■ Material shown:
- Opening Delimiter -
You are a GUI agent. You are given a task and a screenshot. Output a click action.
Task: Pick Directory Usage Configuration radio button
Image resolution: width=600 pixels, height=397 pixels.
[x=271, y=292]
- Closing Delimiter -
- Opening Delimiter -
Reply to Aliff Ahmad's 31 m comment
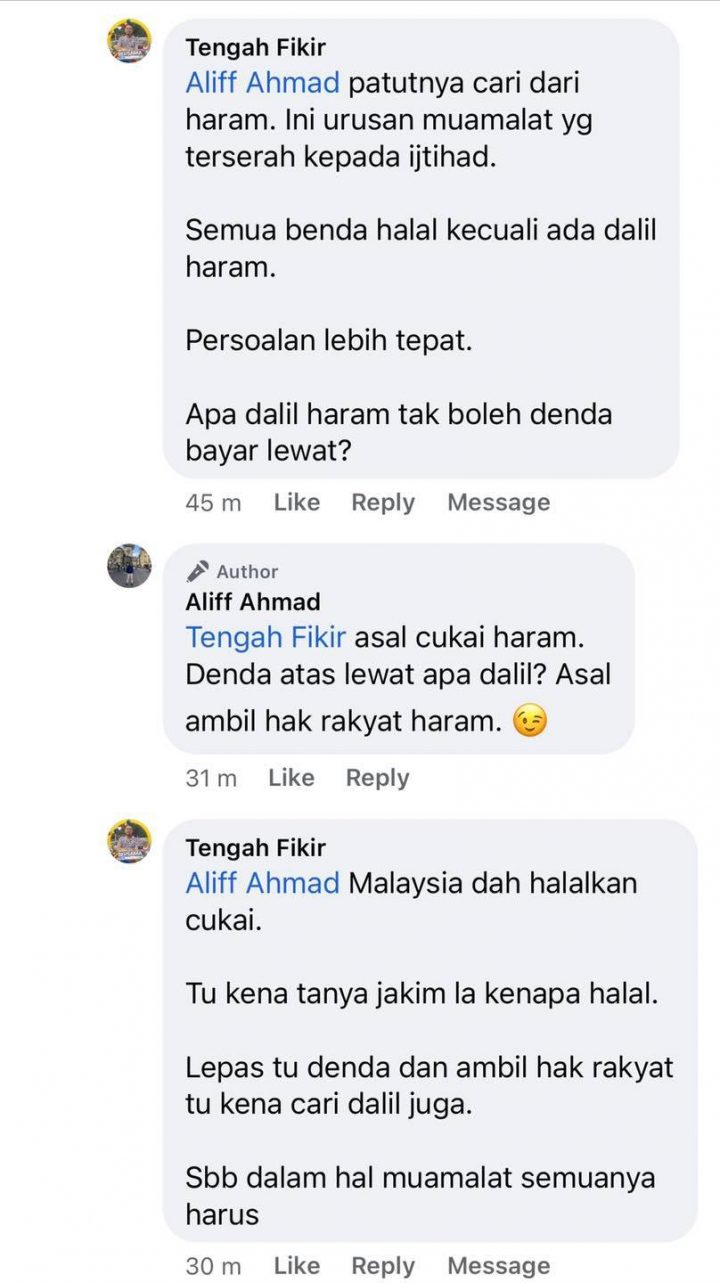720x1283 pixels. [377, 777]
- Closing Delimiter -
- Opening Delimiter -
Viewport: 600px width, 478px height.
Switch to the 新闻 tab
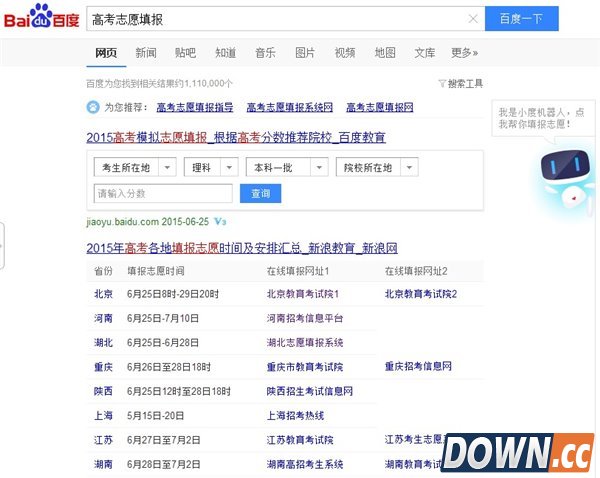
- Closing Delimiter -
■ Task objective: What are the lines, exactly as written above, from the line with "Viewport: 600px width, 478px height." to the line with "Switch to the 新闻 tab", both included? Output only those.

■ Solved exercise:
Viewport: 600px width, 478px height.
Switch to the 新闻 tab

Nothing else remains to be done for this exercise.